(Short problem): Please rewrite all of the rows below, substituting "image" for each occurrence of "screenshot" and keeping everything else unchanged. Leave the pictures out of your answer.

(Word and element locating data):
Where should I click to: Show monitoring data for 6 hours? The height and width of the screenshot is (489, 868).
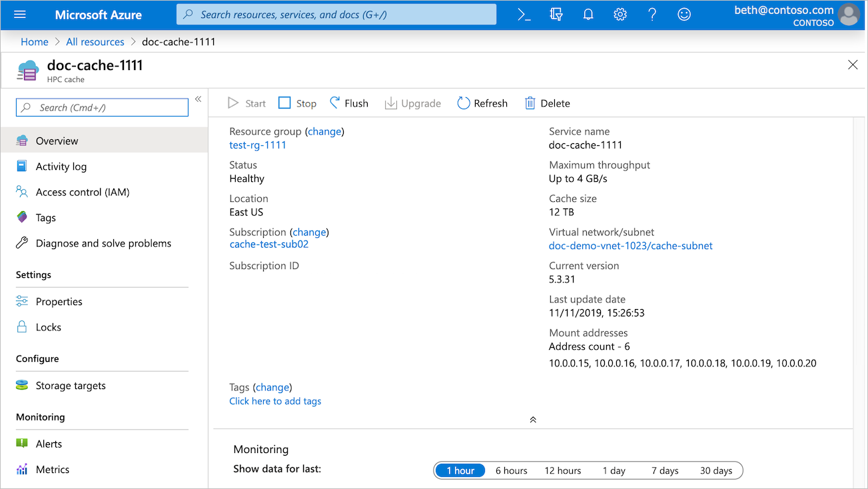(x=511, y=470)
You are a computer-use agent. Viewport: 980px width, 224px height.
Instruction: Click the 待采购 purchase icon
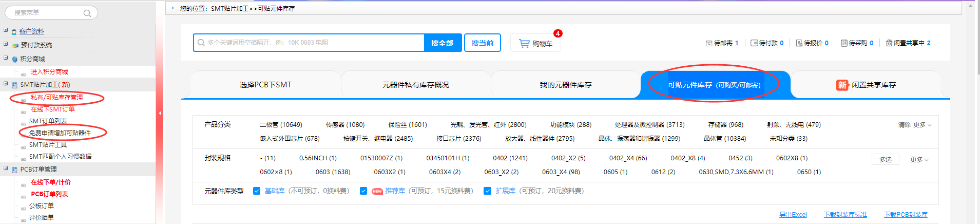(x=844, y=43)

(Answer in full):
Where should I click to: Show monitoring data for 6 hours? The height and width of the image is (489, 868).
(x=511, y=470)
You are a computer-use agent. Viewport: 980px width, 224px height.
Instruction: Click the 待采购 purchase icon
(x=844, y=43)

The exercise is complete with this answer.